Hintergrund ist eine Entscheidung des Bundesverfassungsgerichts von
Mai 2020. Dieses hatte die Wertpapierkäufe der EZB beanstandet - und
sich damit zum ersten Mal gegen ein vorheriges Urteil des
Europäischen Gerichtshofs gestellt. Eigentlich hat EU-Recht in der
Staatengemeinschaft Vorrang vor nationalem Recht. Die EZB ist zudem
politisch unabhängig. Diese Grundsätze sahen Kritiker durch das
Urteil gefährdet.

Die Verfassungsrichter argumentierten hingegen, die Notenbank habe
mit dem 2015 gestarteten Programm ihr Mandat für die Geldpolitik
überspannt. Bundesregierung und Bundestag sollten darauf hinwirken,
dass Europas Währungshüter nachträglich prüfen, ob die Käufe
verhältnismäßig sind.
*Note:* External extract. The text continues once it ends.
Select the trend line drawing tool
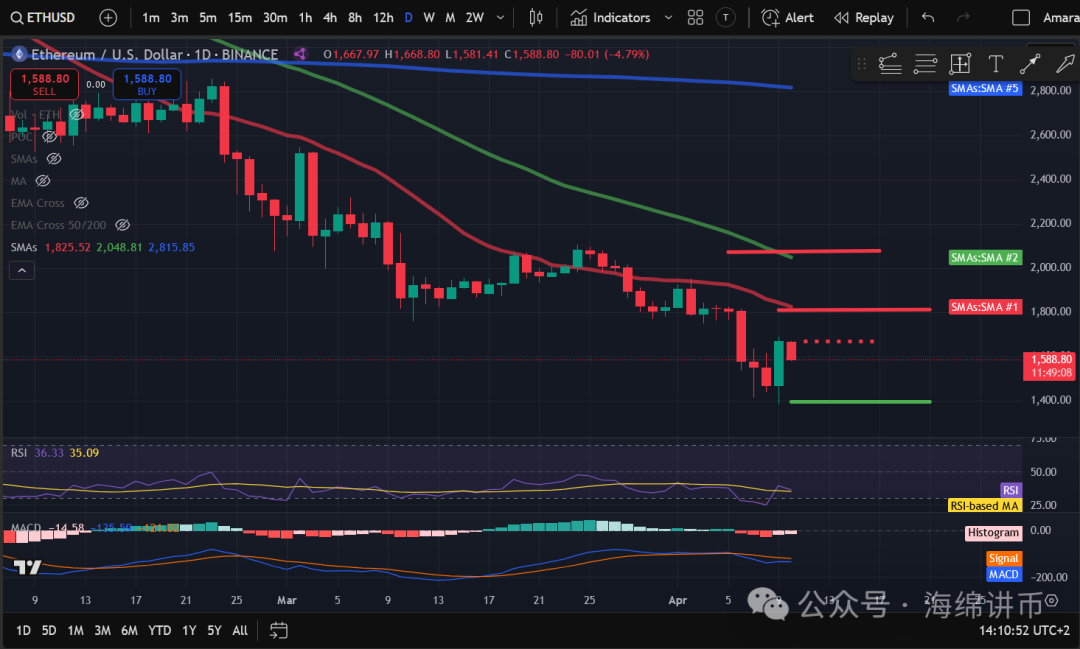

Mittlerweile haben Bundesregierung und
Bundestag das Urteil des Bundesverfassungsgerichts umgesetzt, wie das
Gericht in einem Beschluss von Ende April feststellte.
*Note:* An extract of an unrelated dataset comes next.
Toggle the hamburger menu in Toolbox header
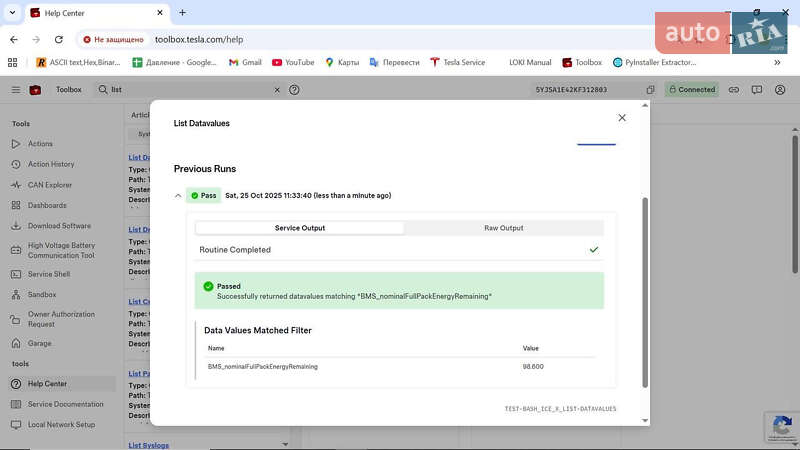This screenshot has width=800, height=450. coord(15,90)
Die EZB hatte zwischen März 2015 und Ende 2018 rund 2,6 Billionen
Euro in Staatsanleihen und andere Wertpapiere gesteckt - den
allergrößten Teil über das Programm PSPP (Public Sector Purchase
Programme), auf das sich das Urteil bezieht. Zum 1. November 2019
wurden die umstrittenen Käufe neu aufgelegt, zunächst in
vergleichsweise geringem Umfang von 20 Milliarden Euro im Monat.
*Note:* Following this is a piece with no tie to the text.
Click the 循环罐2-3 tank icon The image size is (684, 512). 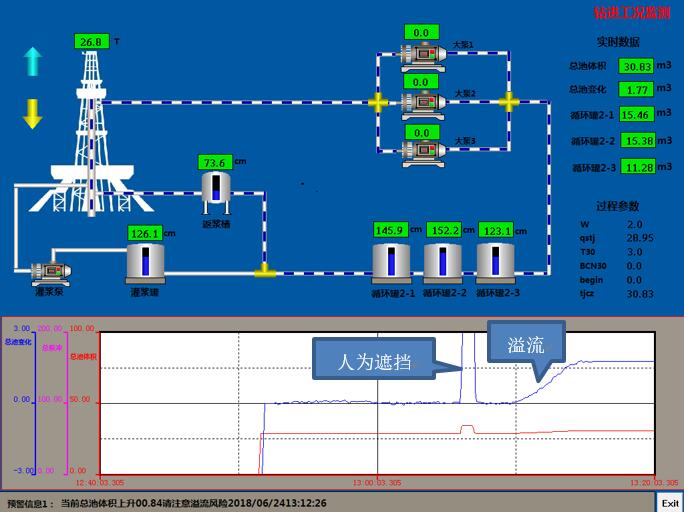tap(496, 262)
EU-Kommissionschefin Ursula von der Leyen hatte bereits kurz nach dem
Urteil angekündigt, ein Verfahren gegen Deutschland zu prüfen. Damals
bestand vor allem die Sorge, andere Länder könnten sich ein Beispiel
am Vorgehen der deutschen Verfassungsrichter nehmen und künftig
ebenfalls EuGH-Urteile ignorieren. Im Blick ist dabei unter anderem
Polen.

«Ich nehme diese Sache sehr ernst», betonte von der Leyen im Mai
2020. Sie argumentierte, dass es drei Grundprinzipien gebe: Die
Währungspolitik sei allein Sache der EU; EU-Recht habe Vorrang vor
nationalem Recht; EuGH-Urteile seien für nationale Gerichte bindend.
«Das letzte Wort zu EU-Recht wird immer in Luxemburg gesprochen.
Nirgendwo sonst.»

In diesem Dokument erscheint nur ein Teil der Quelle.